Does your copy have bookmarks?
Yes.
Possibly the difference in size is because ANSI stripped out the
embedded fonts -- they may not have been as worried or careful about
the exact appearance of the standard on your screen.
I'm not surprised that each PDF copy would differ: this is standard
practice these days, as publishers put in watermarks. It does raise
the issue about how one knows that one's copy is valid, but I guess
the standards organizations don't care all that much about that issue.
But hundreds of kilobytes' worth of differences? Wow.
I'm not sure what the 40-bit RC4 is about. I never asks me for a
password when I open the file.
The password may be protecting just some functions: for example,
it could be preventing you from printing or selecting text.
My copy from ISO has no encryption and no restrictions imposed by
Acrobat Reader. For example, I can select the entire PDF document and
copy the result into an Emacs temporary text buffer for viewing; this
consumes 985607 bytes in the Emacs buffer.

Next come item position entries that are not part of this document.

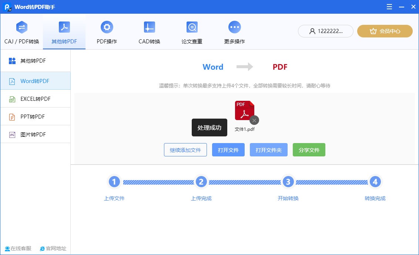Image resolution: width=419 pixels, height=255 pixels.
Task: Open the 更多操作 panel
Action: [234, 27]
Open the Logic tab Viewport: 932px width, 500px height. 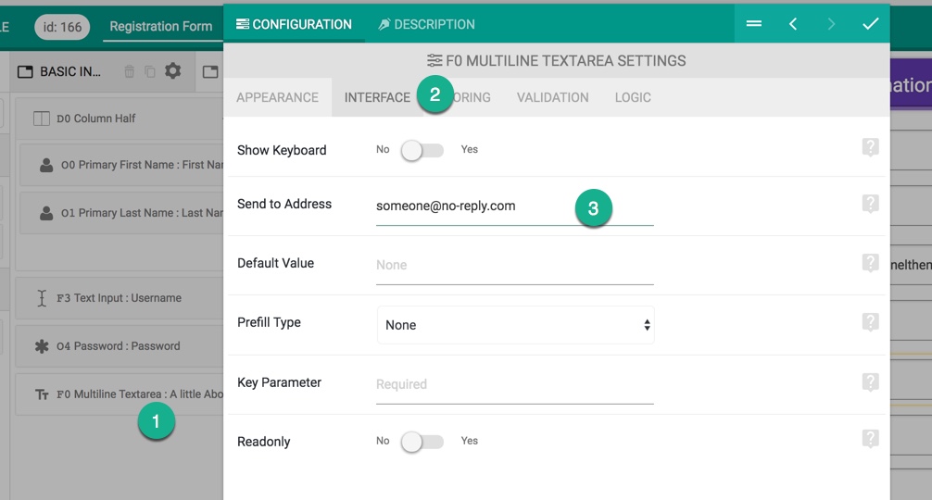(x=633, y=97)
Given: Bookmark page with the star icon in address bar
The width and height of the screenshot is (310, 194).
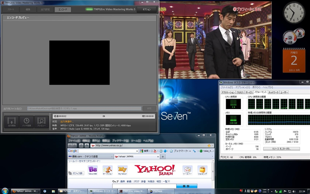Looking at the screenshot, I should pos(209,146).
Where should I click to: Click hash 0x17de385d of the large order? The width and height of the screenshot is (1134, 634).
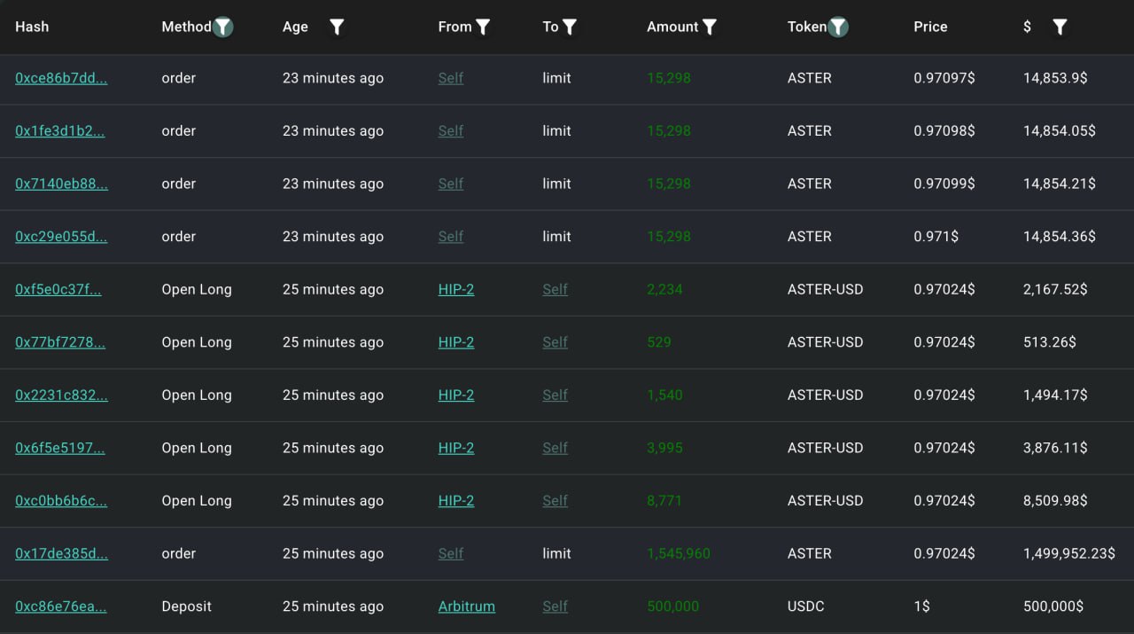(x=62, y=553)
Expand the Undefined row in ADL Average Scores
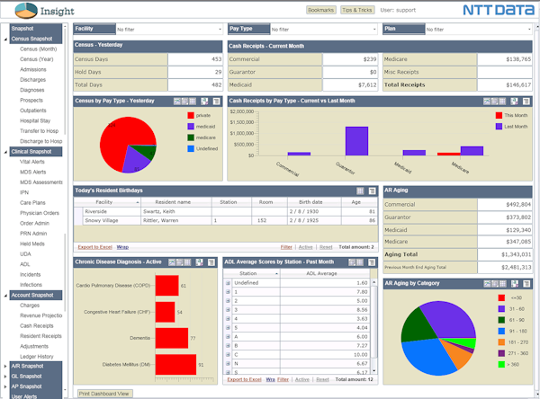Viewport: 540px width, 399px height. [228, 283]
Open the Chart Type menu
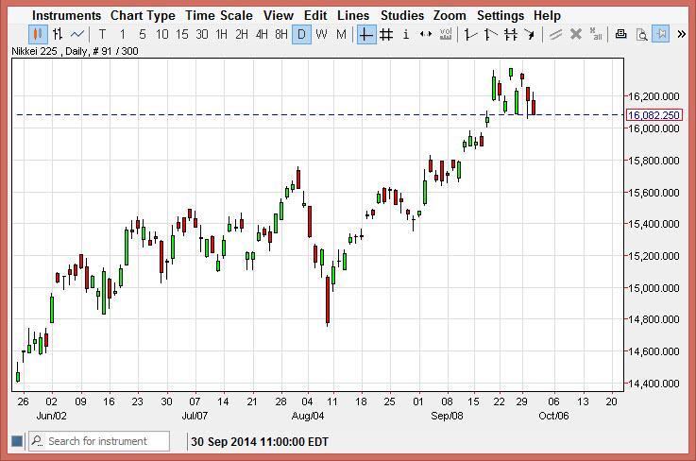The width and height of the screenshot is (696, 461). [143, 15]
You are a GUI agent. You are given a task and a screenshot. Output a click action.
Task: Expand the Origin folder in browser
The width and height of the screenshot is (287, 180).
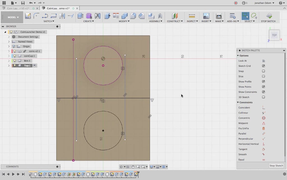coord(9,46)
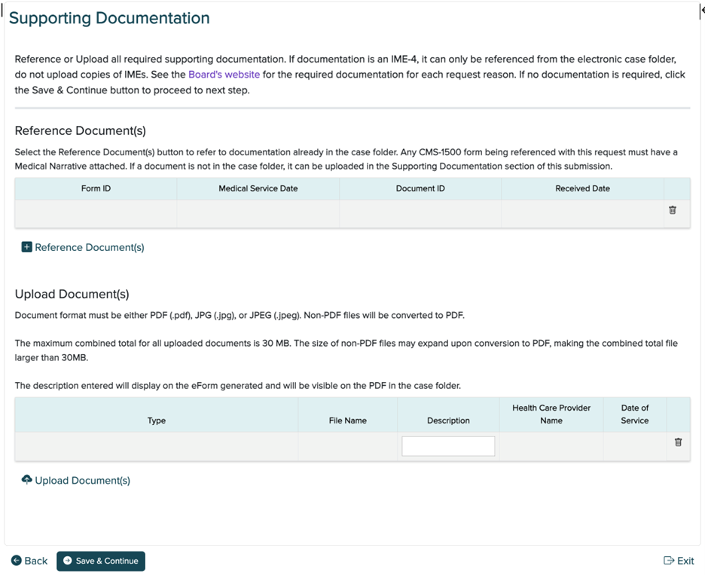
Task: Remove the uploaded document using its trash icon
Action: pyautogui.click(x=677, y=442)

there's some ANSI boilerplate text on the first page, which
I presume your copy doesn't have.
Correct. My page 1 looks like this:
INTERNATIONAL ISO/IEC
STANDARD 9899
Second edition
1999-12-01
=============================================
Programming languages --- C
Langages de programmation --- C
=============================================
ISO IEC Reference number
logo logo ISO/IEC 9899:1999(E)
(C) ISO/IEC 1999
Page 2 has a more-detailed copyright notice at the bottom of the page,
and has the ISO's Geneva address and says "Printed in Switzerland".
Above that it has a PDF disclaimer that says it may contain embedded
typefaces that are licensed from Adobe and 3 lines of legal mumbo
jumbo that say I have to obey Adobe's font licenses and it's not ISO's
fault if I don't. (Which is fine with me.)